PROBLEM TO WORK ON
Repeat exactly the lines below that lie between the line with "Viewport: 1024px width, 768px height." and the line with "Toggle the green S indicator in gkrellm", counting both of those lines as part of the answer.

DATASET EXCERPTS

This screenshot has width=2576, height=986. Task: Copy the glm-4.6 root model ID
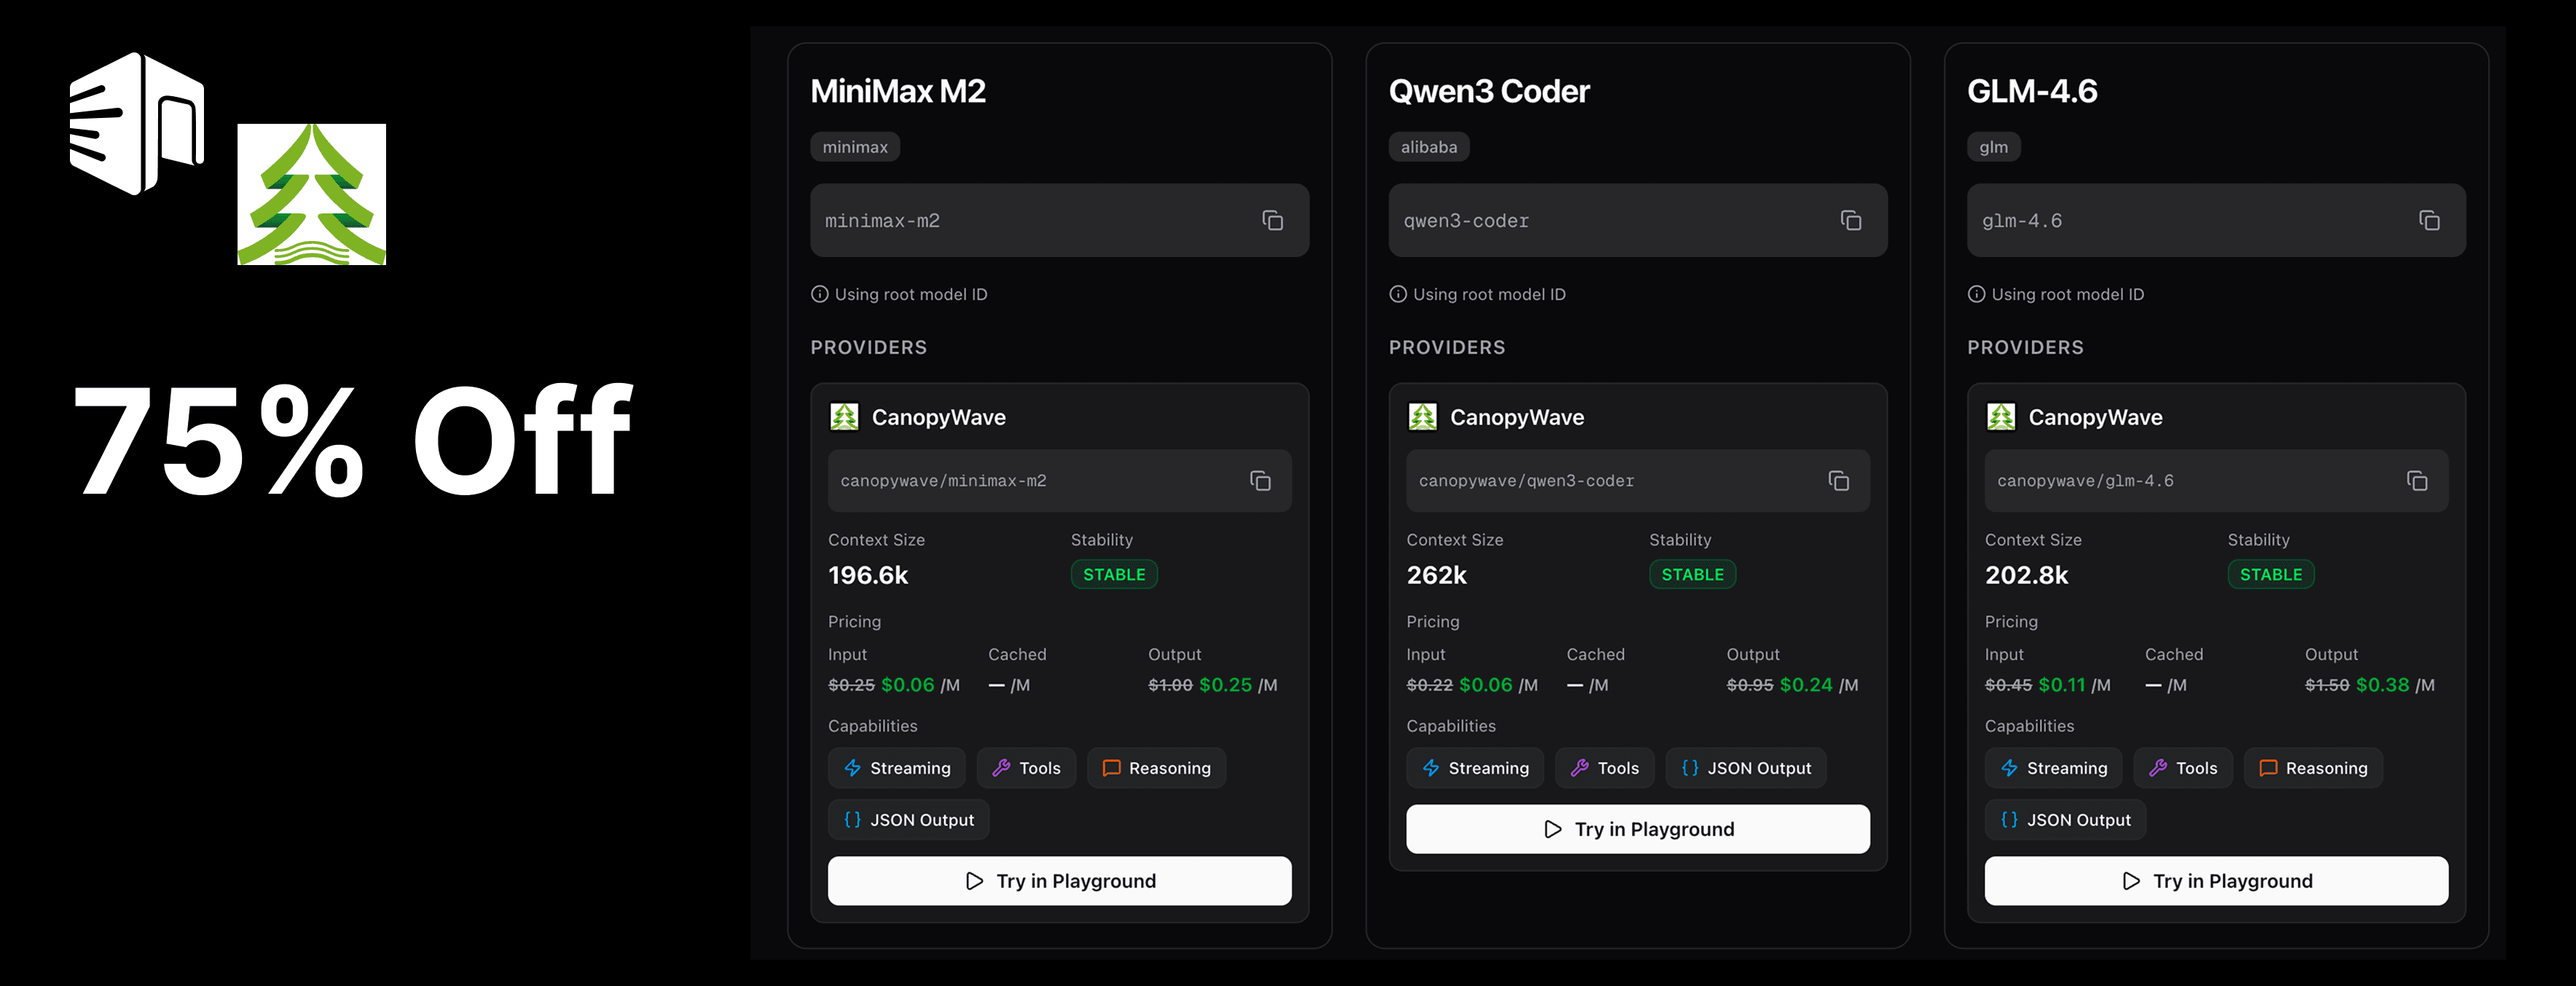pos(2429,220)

---

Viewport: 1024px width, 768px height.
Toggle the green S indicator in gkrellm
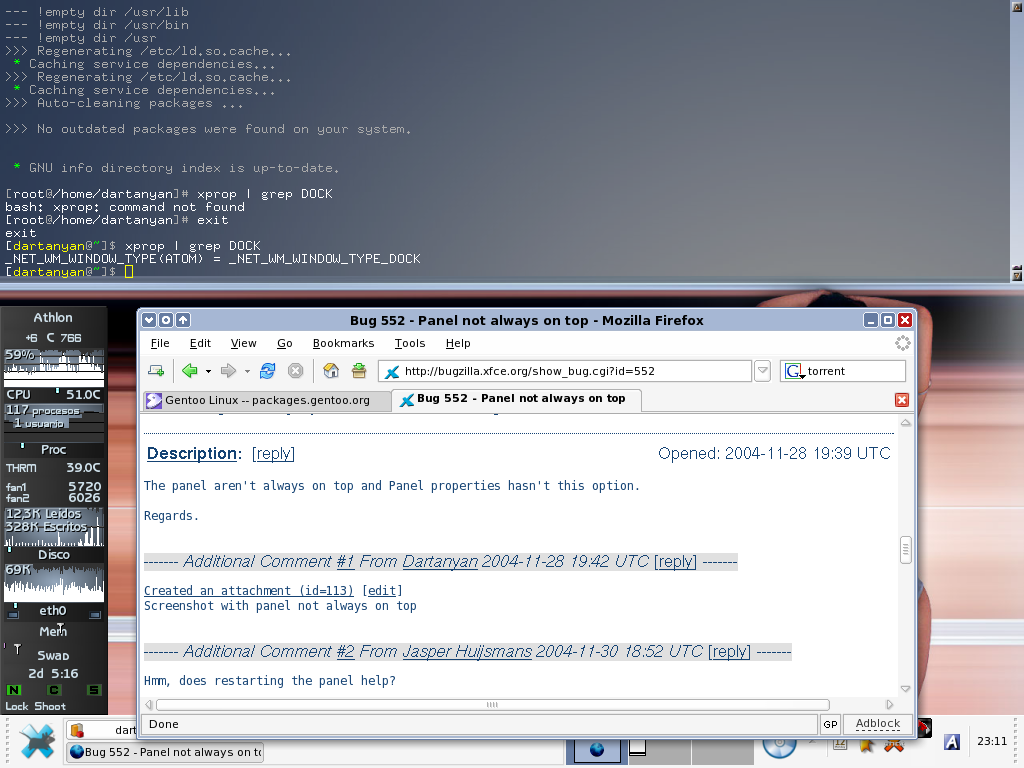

==

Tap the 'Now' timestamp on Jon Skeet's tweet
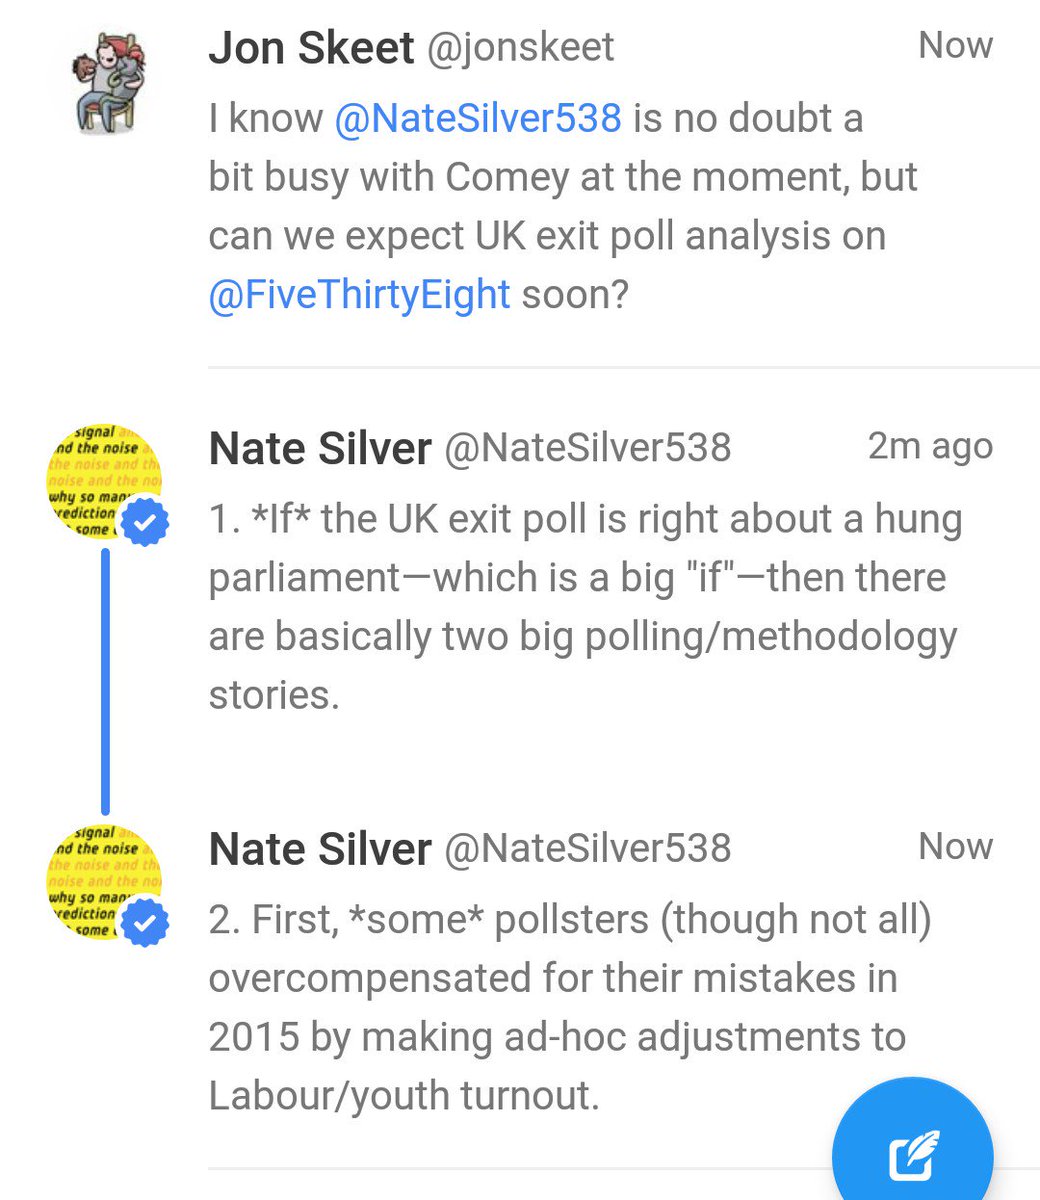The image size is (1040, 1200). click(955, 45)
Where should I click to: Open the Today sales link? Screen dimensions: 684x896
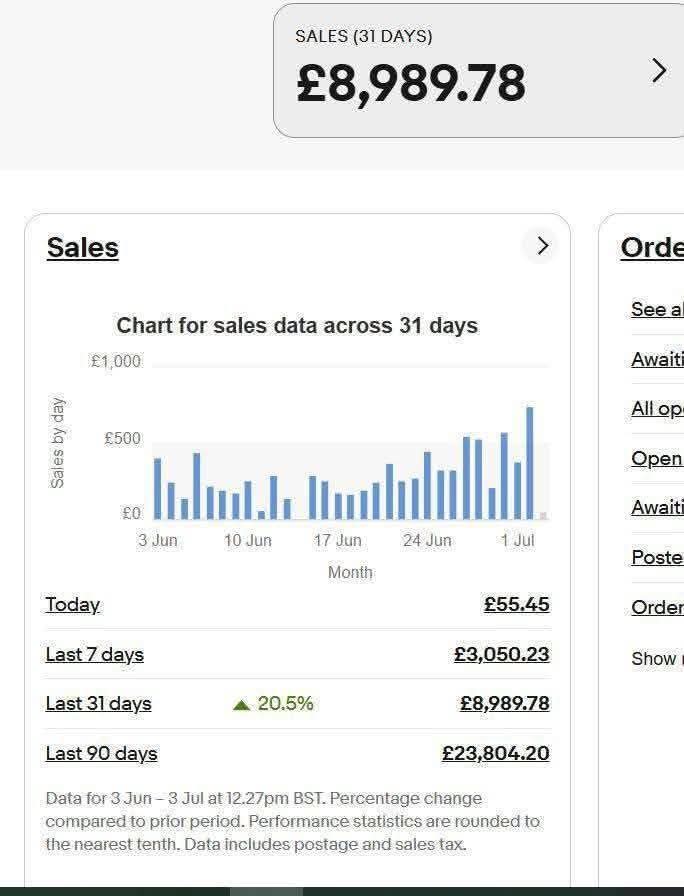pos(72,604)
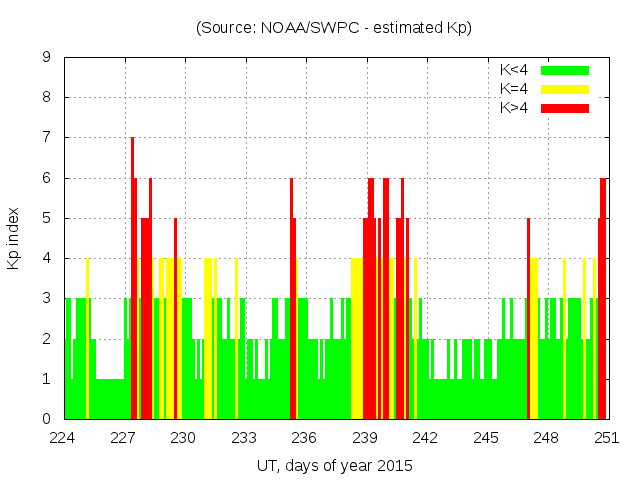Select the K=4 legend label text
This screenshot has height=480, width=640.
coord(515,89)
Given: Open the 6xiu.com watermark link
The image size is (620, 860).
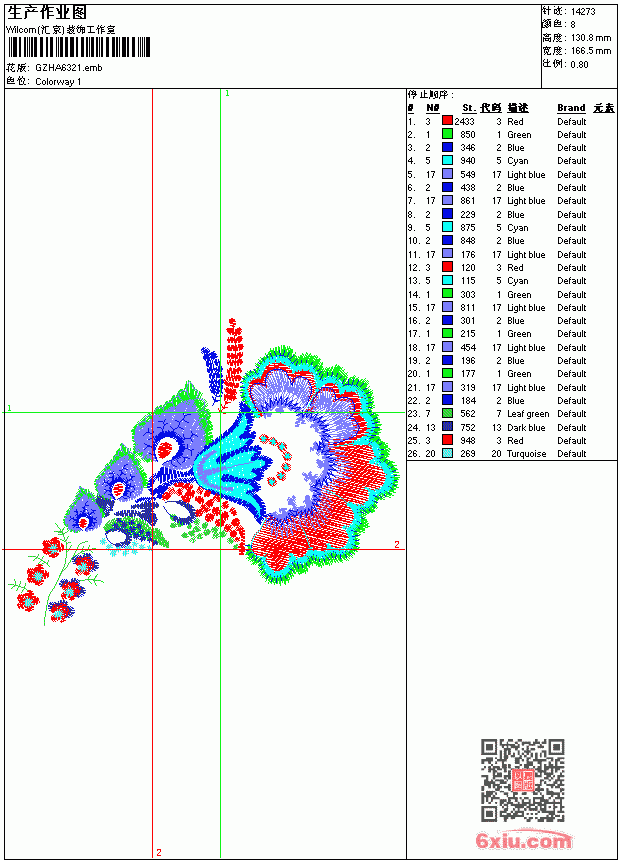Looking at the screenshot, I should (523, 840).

RESPONSE TO THIS TASK
Viewport: 1024px width, 768px height.
Toggle the green S indicator in gkrellm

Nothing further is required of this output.